» **EXTRACTED DATA**:
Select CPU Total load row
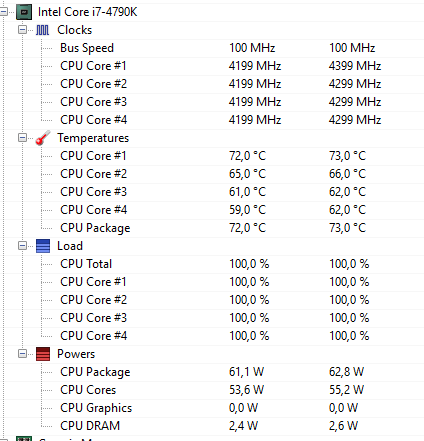Viewport: 424px width, 441px height. 213,264
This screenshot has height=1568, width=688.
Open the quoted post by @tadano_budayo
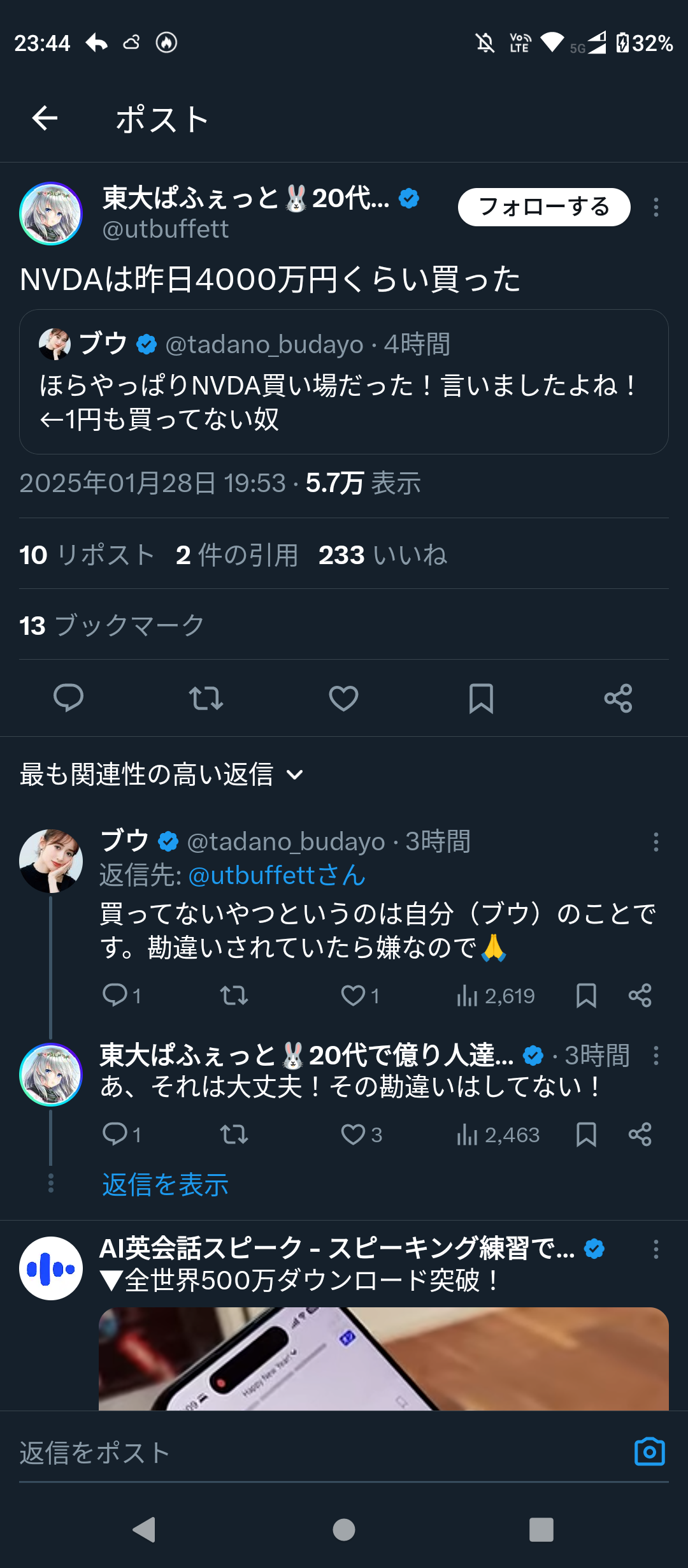(x=343, y=382)
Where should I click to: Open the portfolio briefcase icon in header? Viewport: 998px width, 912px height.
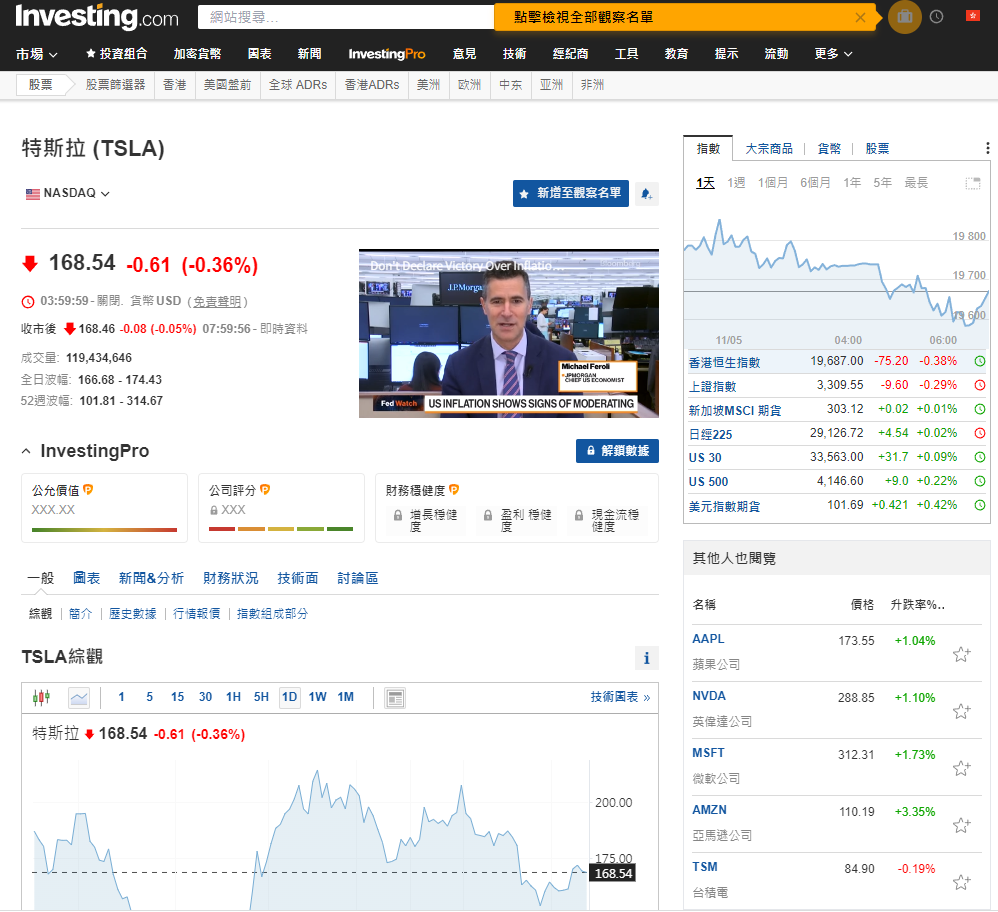click(x=904, y=17)
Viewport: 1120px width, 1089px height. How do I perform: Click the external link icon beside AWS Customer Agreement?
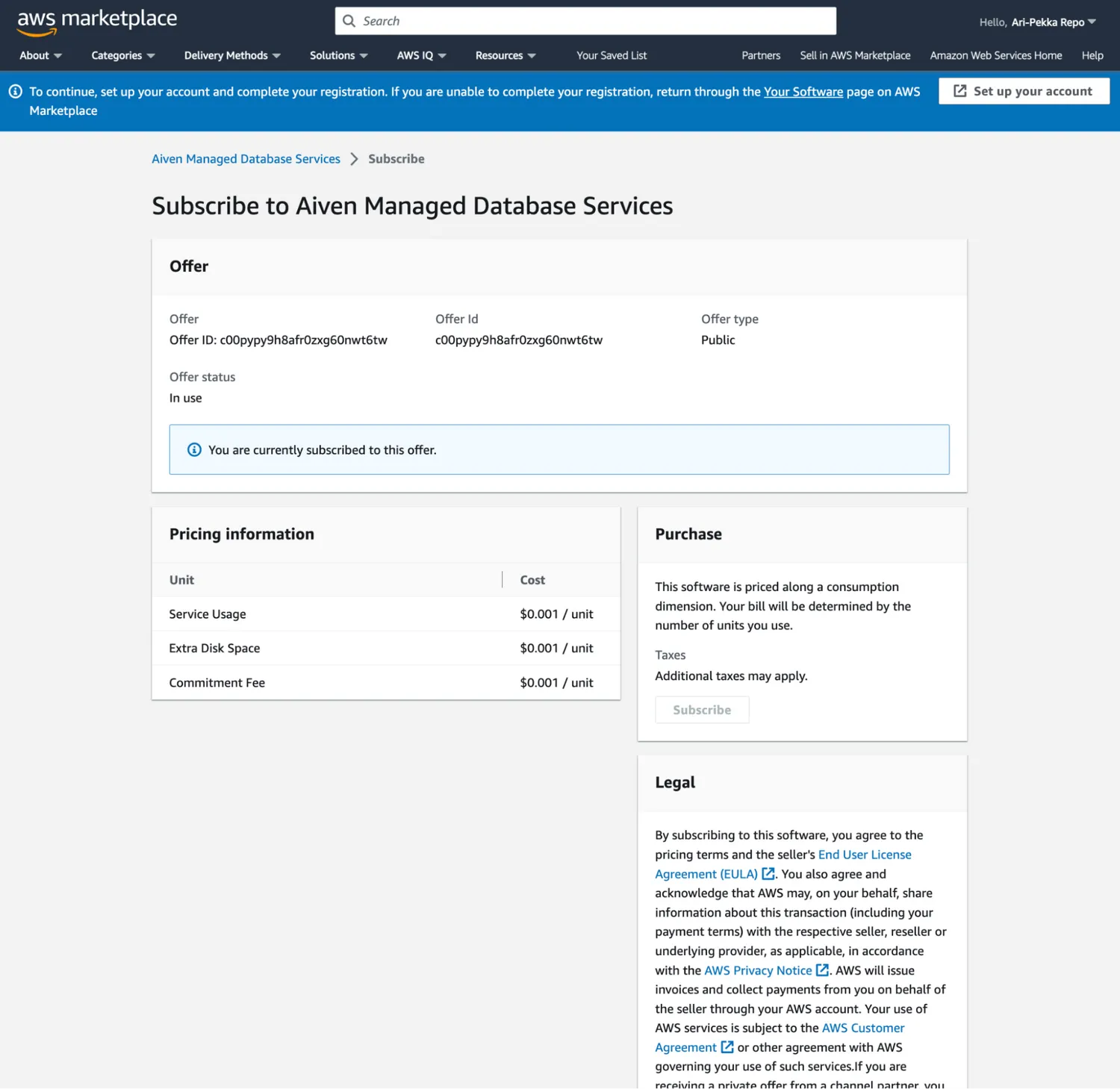click(x=727, y=1046)
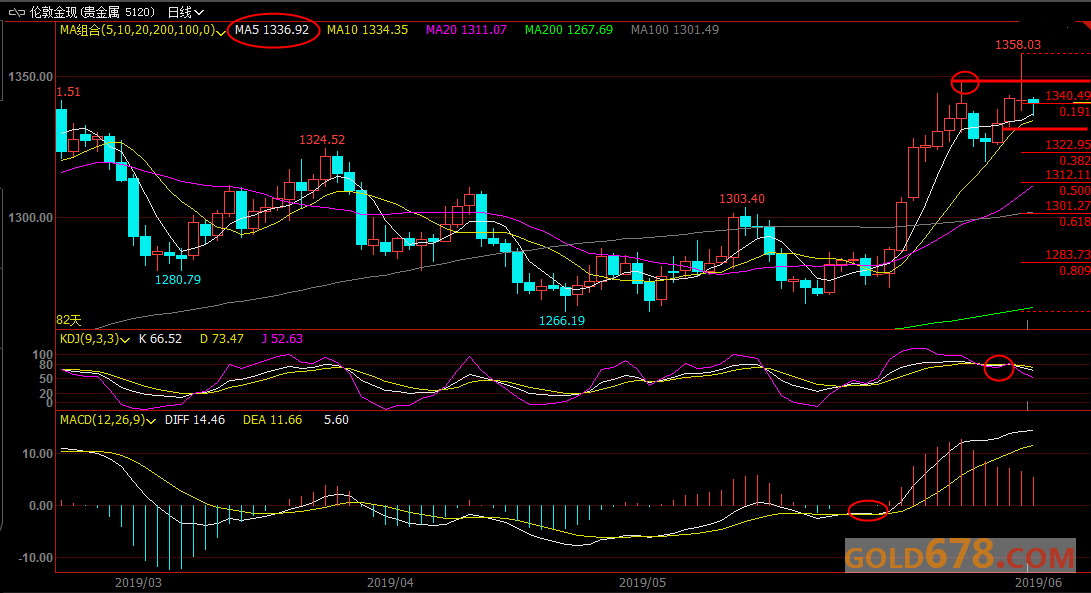
Task: Click the 82天 day count label
Action: [69, 321]
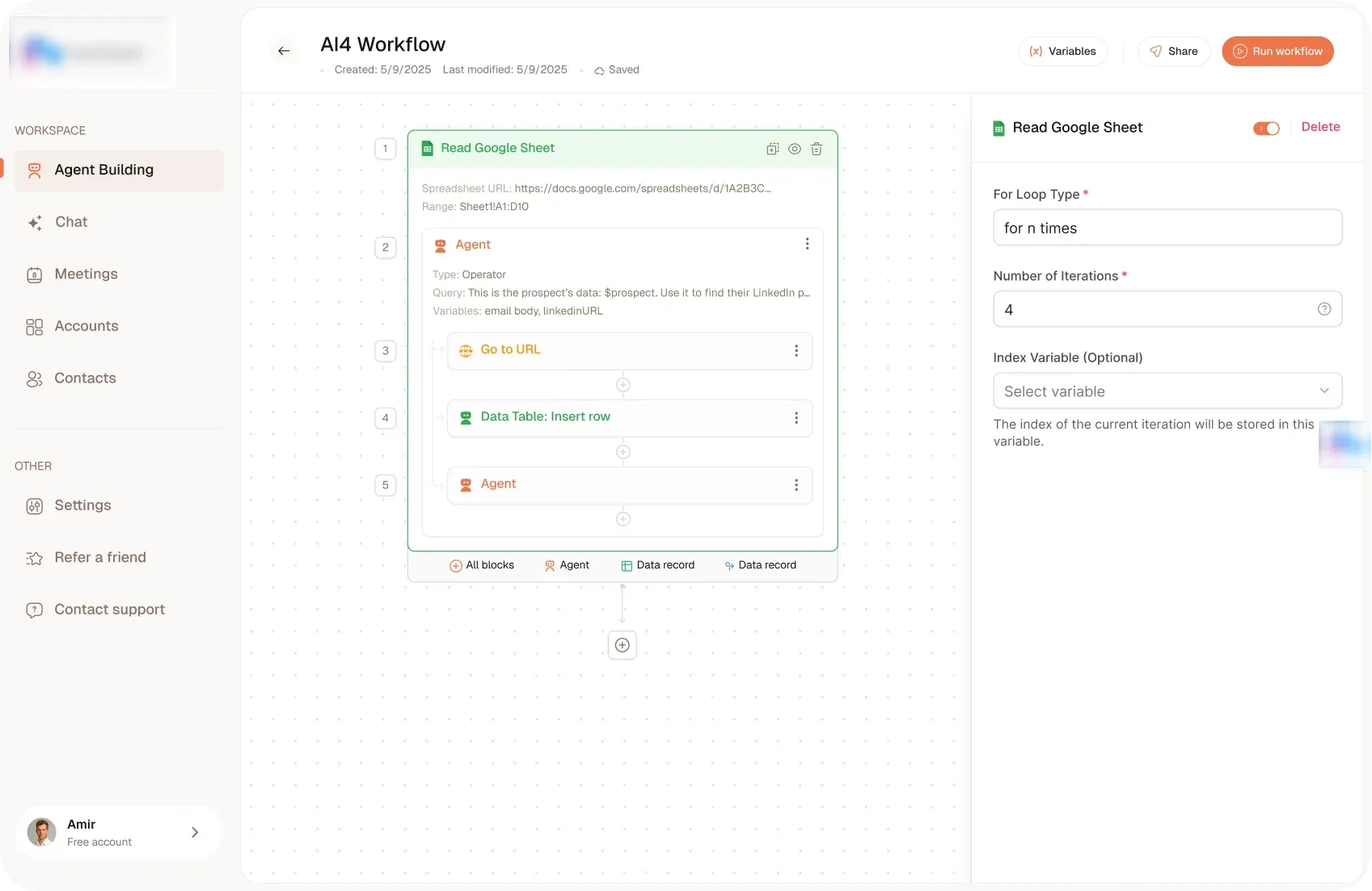The width and height of the screenshot is (1372, 891).
Task: Open the three-dot menu on the Agent block
Action: click(807, 244)
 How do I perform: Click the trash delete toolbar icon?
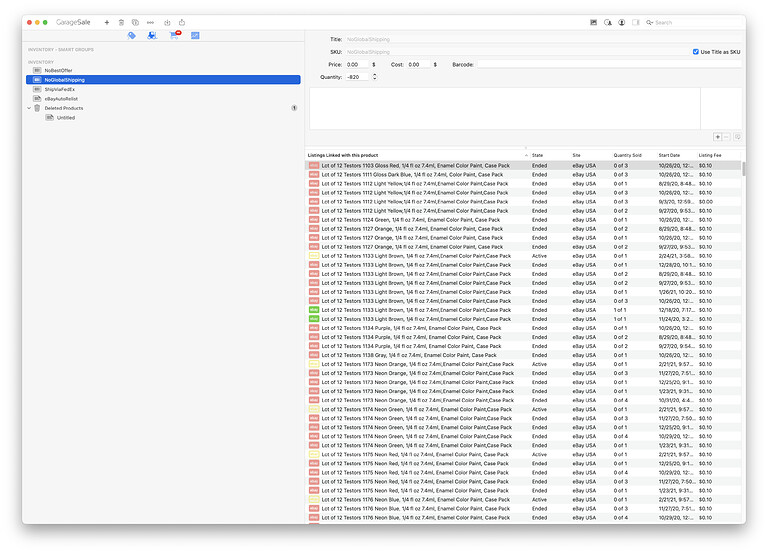(x=121, y=23)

» **AIM OF THE TASK**:
When you print the records above, keep them exact and leave out the pictures.

» **SOLUTION**:
Select CPU Total load row
Viewport: 424px width, 441px height. 213,264
This screenshot has height=1568, width=688.
Open the quoted post by @tadano_budayo
(x=343, y=382)
Where should I click to: Open the portfolio briefcase icon in header? Viewport: 998px width, 912px height.
click(x=904, y=17)
Viewport: 1120px width, 1089px height. How do I perform: Click the external link icon beside AWS Customer Agreement?
click(x=727, y=1046)
Task: Click the 82天 day count label
Action: [69, 321]
The width and height of the screenshot is (1372, 891).
Task: Open the three-dot menu on the Agent block
Action: click(807, 244)
 How do I perform: Click the trash delete toolbar icon?
(x=121, y=23)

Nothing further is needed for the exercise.